**Input records:**
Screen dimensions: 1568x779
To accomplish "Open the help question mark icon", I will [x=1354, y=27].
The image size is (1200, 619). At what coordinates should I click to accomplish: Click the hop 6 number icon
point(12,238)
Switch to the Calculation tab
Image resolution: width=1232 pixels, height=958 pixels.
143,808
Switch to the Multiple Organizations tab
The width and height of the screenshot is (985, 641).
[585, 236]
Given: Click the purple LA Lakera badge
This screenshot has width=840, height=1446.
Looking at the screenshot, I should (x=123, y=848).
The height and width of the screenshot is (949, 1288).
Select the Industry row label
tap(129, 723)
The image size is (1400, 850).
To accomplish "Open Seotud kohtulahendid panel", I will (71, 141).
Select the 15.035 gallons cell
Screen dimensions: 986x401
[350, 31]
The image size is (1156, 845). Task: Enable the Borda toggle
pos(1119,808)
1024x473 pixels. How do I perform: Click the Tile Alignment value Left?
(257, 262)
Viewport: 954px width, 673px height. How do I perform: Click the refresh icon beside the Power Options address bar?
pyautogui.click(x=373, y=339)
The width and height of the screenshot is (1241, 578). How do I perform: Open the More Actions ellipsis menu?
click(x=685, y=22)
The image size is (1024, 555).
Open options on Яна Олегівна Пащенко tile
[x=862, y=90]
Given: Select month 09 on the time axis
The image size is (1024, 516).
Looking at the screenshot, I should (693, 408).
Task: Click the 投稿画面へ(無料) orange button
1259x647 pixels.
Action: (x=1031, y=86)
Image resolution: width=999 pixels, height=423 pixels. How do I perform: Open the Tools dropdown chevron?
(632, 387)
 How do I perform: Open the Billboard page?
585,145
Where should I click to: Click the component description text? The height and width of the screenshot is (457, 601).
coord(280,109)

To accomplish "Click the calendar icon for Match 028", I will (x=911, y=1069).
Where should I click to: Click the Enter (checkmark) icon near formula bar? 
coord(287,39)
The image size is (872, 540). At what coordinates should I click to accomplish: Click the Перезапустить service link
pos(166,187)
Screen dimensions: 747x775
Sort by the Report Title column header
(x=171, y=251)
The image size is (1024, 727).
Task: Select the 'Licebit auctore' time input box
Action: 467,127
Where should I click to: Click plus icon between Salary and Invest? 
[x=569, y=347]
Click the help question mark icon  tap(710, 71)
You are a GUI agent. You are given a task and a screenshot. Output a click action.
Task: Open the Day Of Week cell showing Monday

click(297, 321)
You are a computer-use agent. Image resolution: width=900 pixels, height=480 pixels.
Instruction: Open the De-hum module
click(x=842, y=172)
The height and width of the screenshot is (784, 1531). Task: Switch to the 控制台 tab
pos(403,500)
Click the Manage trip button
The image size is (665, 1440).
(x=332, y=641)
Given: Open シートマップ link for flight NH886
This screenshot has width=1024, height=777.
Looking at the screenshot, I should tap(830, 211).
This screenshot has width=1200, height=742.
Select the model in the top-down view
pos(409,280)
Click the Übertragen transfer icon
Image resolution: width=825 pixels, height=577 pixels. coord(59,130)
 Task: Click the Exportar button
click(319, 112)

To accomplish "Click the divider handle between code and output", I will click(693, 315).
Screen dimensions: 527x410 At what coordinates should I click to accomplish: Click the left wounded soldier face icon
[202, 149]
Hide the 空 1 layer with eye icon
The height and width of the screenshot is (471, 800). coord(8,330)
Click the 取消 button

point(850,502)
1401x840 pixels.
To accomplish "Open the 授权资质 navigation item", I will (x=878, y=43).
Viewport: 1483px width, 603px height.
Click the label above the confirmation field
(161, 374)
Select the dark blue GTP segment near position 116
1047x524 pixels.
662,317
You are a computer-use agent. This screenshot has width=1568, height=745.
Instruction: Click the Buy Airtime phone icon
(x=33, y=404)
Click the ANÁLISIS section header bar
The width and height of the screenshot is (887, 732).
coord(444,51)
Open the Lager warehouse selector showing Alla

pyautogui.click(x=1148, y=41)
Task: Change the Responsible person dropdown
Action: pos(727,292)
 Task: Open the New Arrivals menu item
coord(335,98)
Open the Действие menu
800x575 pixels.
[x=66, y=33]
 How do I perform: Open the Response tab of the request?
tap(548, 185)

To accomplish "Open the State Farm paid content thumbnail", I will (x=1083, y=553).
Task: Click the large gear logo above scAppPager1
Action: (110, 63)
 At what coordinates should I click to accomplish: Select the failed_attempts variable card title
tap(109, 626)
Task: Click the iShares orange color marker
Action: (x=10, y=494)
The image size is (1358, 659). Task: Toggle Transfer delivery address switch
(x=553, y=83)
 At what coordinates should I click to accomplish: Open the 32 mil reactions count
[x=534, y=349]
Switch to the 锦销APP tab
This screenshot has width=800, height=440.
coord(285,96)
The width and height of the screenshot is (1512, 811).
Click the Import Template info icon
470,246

**Task requirements:** Give back the records above, character for character.

**Result for this exercise:**
Screen dimensions: 1568x779
To accomplish "Open the help question mark icon", I will [x=1354, y=27].
The image size is (1200, 619). At what coordinates should I click to accomplish: Click the hop 6 number icon
point(12,238)
Switch to the Calculation tab
Image resolution: width=1232 pixels, height=958 pixels.
143,808
Switch to the Multiple Organizations tab
The width and height of the screenshot is (985, 641).
[585, 236]
Given: Click the purple LA Lakera badge
This screenshot has width=840, height=1446.
Looking at the screenshot, I should (x=123, y=848).
The height and width of the screenshot is (949, 1288).
Select the Industry row label
tap(129, 723)
The image size is (1400, 850).
To accomplish "Open Seotud kohtulahendid panel", I will (71, 141).
Select the 15.035 gallons cell
Screen dimensions: 986x401
[350, 31]
The image size is (1156, 845). Task: Enable the Borda toggle
pos(1119,808)
1024x473 pixels. How do I perform: Click the Tile Alignment value Left?
(257, 262)
Viewport: 954px width, 673px height. How do I perform: Click the refresh icon beside the Power Options address bar?
pyautogui.click(x=373, y=339)
The width and height of the screenshot is (1241, 578). How do I perform: Open the More Actions ellipsis menu?
click(x=685, y=22)
The image size is (1024, 555).
Open options on Яна Олегівна Пащенко tile
[x=862, y=90]
Given: Select month 09 on the time axis
The image size is (1024, 516).
Looking at the screenshot, I should (693, 408).
Task: Click the 投稿画面へ(無料) orange button
1259x647 pixels.
Action: (x=1031, y=86)
Image resolution: width=999 pixels, height=423 pixels. How do I perform: Open the Tools dropdown chevron?
(632, 387)
 How do I perform: Open the Billboard page?
585,145
Where should I click to: Click the component description text? The height and width of the screenshot is (457, 601).
coord(280,109)

To accomplish "Click the calendar icon for Match 028", I will (x=911, y=1069).
Where should I click to: Click the Enter (checkmark) icon near formula bar? 
coord(287,39)
The image size is (872, 540). At what coordinates should I click to accomplish: Click the Перезапустить service link
pos(166,187)
Screen dimensions: 747x775
Sort by the Report Title column header
(x=171, y=251)
The image size is (1024, 727).
Task: Select the 'Licebit auctore' time input box
Action: 467,127
Where should I click to: Click plus icon between Salary and Invest? 
[x=569, y=347]
Click the help question mark icon  tap(710, 71)
You are a GUI agent. You are given a task and a screenshot. Output a click action.
Task: Open the Day Of Week cell showing Monday

click(297, 321)
You are a computer-use agent. Image resolution: width=900 pixels, height=480 pixels.
Instruction: Open the De-hum module
click(x=842, y=172)
The height and width of the screenshot is (784, 1531). Task: Switch to the 控制台 tab
pos(403,500)
Click the Manage trip button
The image size is (665, 1440).
(x=332, y=641)
Given: Open シートマップ link for flight NH886
This screenshot has width=1024, height=777.
Looking at the screenshot, I should tap(830, 211).
This screenshot has width=1200, height=742.
Select the model in the top-down view
pos(409,280)
Click the Übertragen transfer icon
Image resolution: width=825 pixels, height=577 pixels. coord(59,130)
 Task: Click the Exportar button
click(319, 112)

To accomplish "Click the divider handle between code and output", I will click(693, 315).
Screen dimensions: 527x410 At what coordinates should I click to accomplish: Click the left wounded soldier face icon
[202, 149]
Hide the 空 1 layer with eye icon
The height and width of the screenshot is (471, 800). coord(8,330)
Click the 取消 button

point(850,502)
1401x840 pixels.
To accomplish "Open the 授权资质 navigation item", I will (x=878, y=43).
Viewport: 1483px width, 603px height.
Click the label above the confirmation field
(161, 374)
Select the dark blue GTP segment near position 116
1047x524 pixels.
662,317
You are a computer-use agent. This screenshot has width=1568, height=745.
Instruction: Click the Buy Airtime phone icon
(x=33, y=404)
Click the ANÁLISIS section header bar
The width and height of the screenshot is (887, 732).
coord(444,51)
Open the Lager warehouse selector showing Alla

pyautogui.click(x=1148, y=41)
Task: Change the Responsible person dropdown
Action: pos(727,292)
 Task: Open the New Arrivals menu item
coord(335,98)
Open the Действие menu
800x575 pixels.
[x=66, y=33]
 How do I perform: Open the Response tab of the request?
tap(548, 185)

To accomplish "Open the State Farm paid content thumbnail", I will (x=1083, y=553).
Task: Click the large gear logo above scAppPager1
Action: (110, 63)
 At what coordinates should I click to accomplish: Select the failed_attempts variable card title
tap(109, 626)
Task: Click the iShares orange color marker
Action: (x=10, y=494)
The image size is (1358, 659). Task: Toggle Transfer delivery address switch
(x=553, y=83)
 At what coordinates should I click to accomplish: Open the 32 mil reactions count
[x=534, y=349]
Switch to the 锦销APP tab
This screenshot has width=800, height=440.
coord(285,96)
The width and height of the screenshot is (1512, 811).
Click the Import Template info icon
470,246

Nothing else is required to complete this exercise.